U.S. Senate candidate Marco Rubio's routine use of a Republican Party of Florida credit card for personal expenses while leader of the Florida House escalated calls Thursday for the party to disclose charges racked up by former and current elected officials.
Rubio says he repaid all personal expenses to American Express in 2007 and 2008, amounting to $16,052. Records obtained by the St. Petersburg Times and the Miami Herald show the personal expenses included a $134 trip to an upscale Miami barber that his GOP campaign rival, Gov. Charlie Crist, called pretty disturbing.
The party picked up the rest of the $93,566 in charges on Rubio's card, including nearly $4,000 to repair his family minivan and rent a car for five weeks. Rubio said the minivan was damaged by parking attendants at a political event and on Thursday accused Crist of desperate smears.
An outcry over Republican Party spending has spiraled for months. Revelations about chartered jets and lavish meals charged by the former state party chairman, Jim Greer, and former executive director, Delmar Johnson, spurred party leaders to sweep in new leadership last week.
Asked whether the party should release credit card records to clear the air before the 2010 election, former state party chairman Tom Slade on Thursday said, "Hell yes."
"We should not under any circumstances attempt to make this not totally transparent," Slade said. "We've got to take a hit for it because we have mismanaged money that people gave us and used it for purposes they did not intend it to be used."
Slade said he wasn't particularly bothered by Rubio's card use, noting that he had raised about $12 million for the party.
Miami lobbyist and Rubio donor Ana Navarro said Rubio should have released the card statements himself.
"Marco's chicken sandwich cost a lot less than Jim Greer's lobster dinners, but that does not mean the culture at the Republican Party does not need to change," said Navarro, referring to a $7.09 charge at a Chick-fil-A in Tallahassee.

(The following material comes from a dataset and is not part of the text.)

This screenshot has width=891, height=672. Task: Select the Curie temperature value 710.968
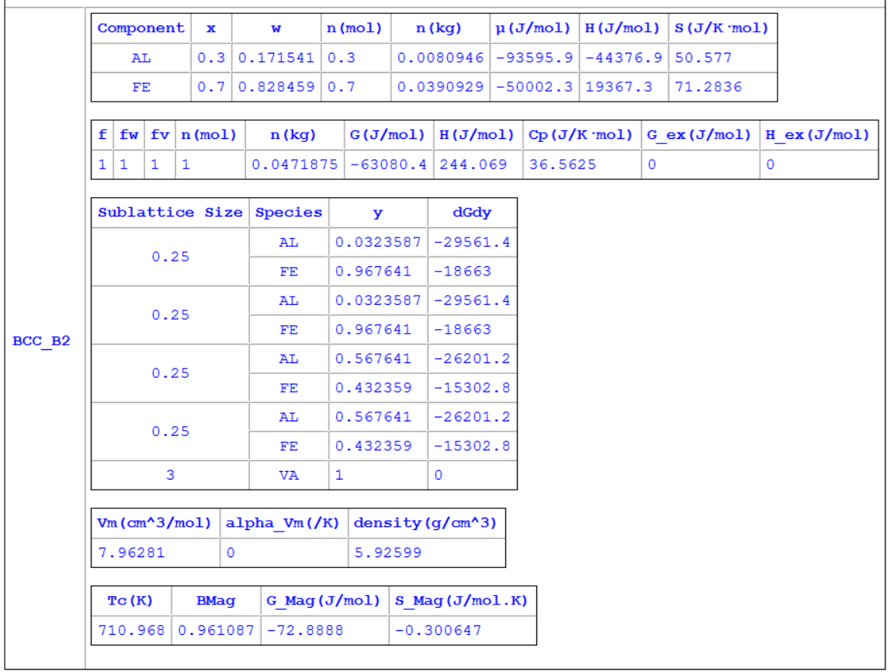[x=130, y=630]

Another Rubio supporter, Javier Manjarres of the Fort Lauderdale-based Conservative Republican Alliance, said of Rubio's spending: "It raised my eyebrows. I'm not defending him. … You can't definitely say what is political work and what isn't, but it looks funny."
Rubio's campaign adviser, Todd Harris, explained some charges Thursday that were picked up by the party. A $765 charge at Apple's online store was for a "hard drive to store political files." Purchases at Winn-Dixie for $53.49 and Farm Stores in Miami for $78.10 were for "soft drinks." Two bills from Happy Wine in Miami were for "lunch," though one of the charges is listed in a party report as "beverages."

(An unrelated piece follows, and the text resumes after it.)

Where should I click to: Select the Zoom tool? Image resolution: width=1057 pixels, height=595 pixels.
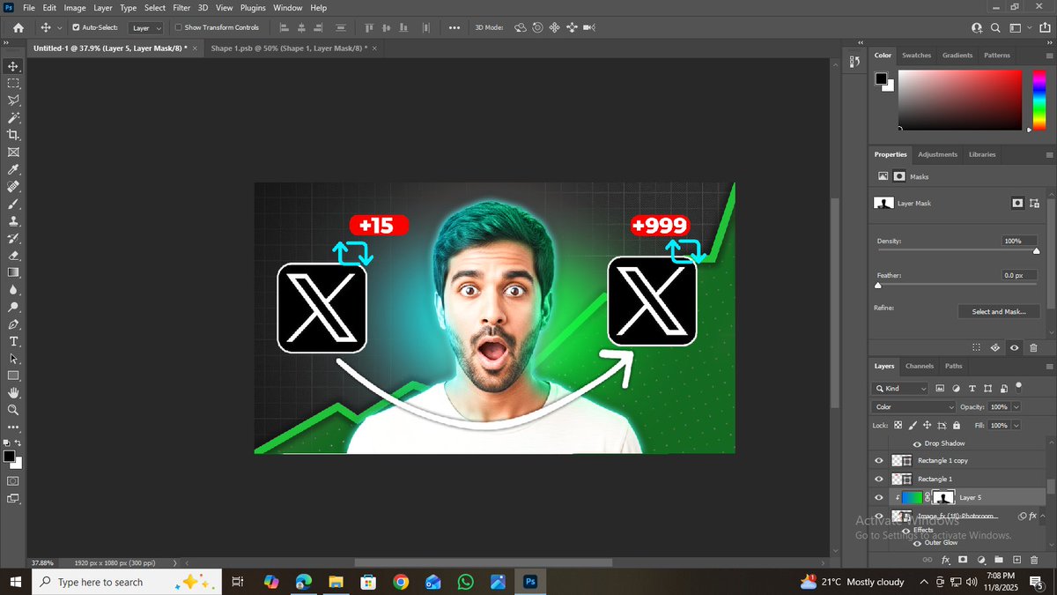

Harris said a $368 car rental in Las Vegas in 2007 was to meet a donor. Asked for the name of the donor, Harris snapped: "I didn't ask, and it's not your or anyone else's business."

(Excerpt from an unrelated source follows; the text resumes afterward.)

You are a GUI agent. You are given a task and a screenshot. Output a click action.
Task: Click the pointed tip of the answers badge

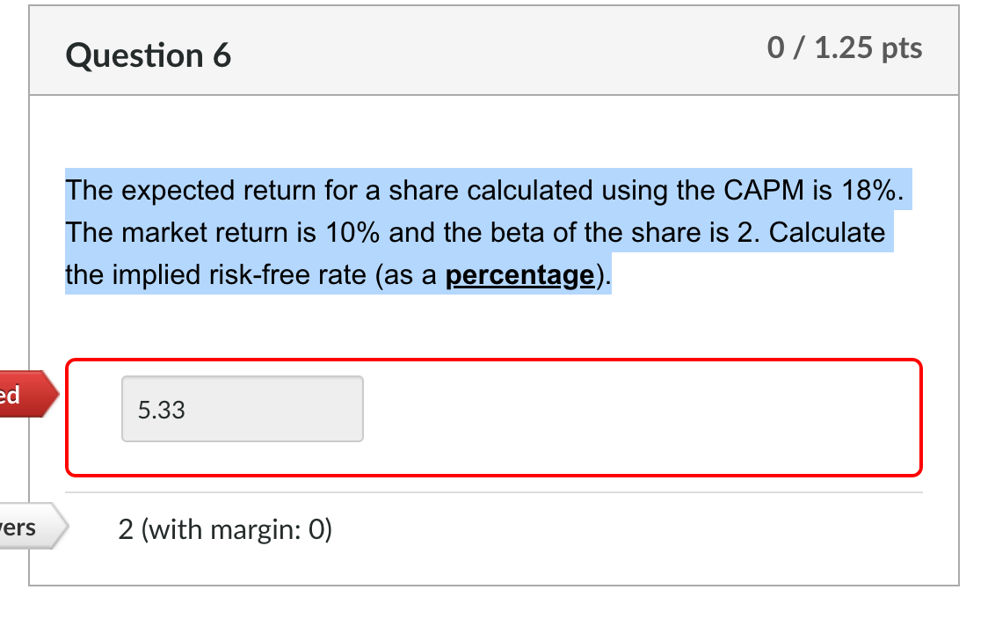(x=65, y=527)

In a written statement to the Times/Herald on Wednesday, Rubio said the state party agreed to pay half of his insurance deductible to cover damage to his car at a political event in 2007. He said the party also signed off on a rental car in Miami for five weeks that cost $2,976.
On Thursday, the campaign arranged for the Times/Herald to talk to Chip Case, a former party staffer who said he reviewed Rubio's credit card statements every month. Case said of the car rental: "I thought it was appropriate. It was the type of thing I think we would do for anyone in that situation."
But party spokesman Katie Gordon said that no one specifically approved the repairs and rental, because the party trusted elected officials to identify personal expenses themselves.
"I don't think it's appropriate for the party to question the former speaker of the House's judgment as to when it was appropriate to use the card," Gordon said. "The cardholders are members of the Legislature. Why would we not trust them to use their due diligence to repay personal expenses?"
State Sen. John Thrasher of St. Augustine, the new state party chairman, said he hopes a major accounting firm will begin an exhaustive "forensic audit" of the party on Monday. He declined to comment on Rubio's spending and said it wouldn't be appropriate at this point to release other credit cardholders' statements.
Attorney General Bill McCollum, the Republican front-runner to replace Crist as governor, said of releasing the credit card records: "To open this at the present time could compromise a criminal investigation."
Rubio's campaign accused the Crist campaign of leaking his credit card statements. Crist said he didn't know anything about that.
"What matters to me is that the people have the right to know how people spend their money, how they comport themselves, how they conduct themselves, before they put themselves up for public office," said Crist, who did not have a party credit card. "It's happened to the speaker. He apparently doesn't like it. That's too bad. Welcome to the NFL."
The IRS limits tax-exempt organizations like political parties to spending money only on influencing elections. Rubio did not make monthly payments to American Express and made no contributions to the bill during one six-month stretch in 2007, records show.
Miami lawyer Ben Kuehne, an election law expert who has represented the Florida Democratic Party, said some of Rubio's expenses "sound incredibly personal, not political."
"This is party money. Not the elected officials' money," he said. "The person using the card shouldn't be the one who determines whether it is business or personal. From a legal point of view, there are red flags all over the place."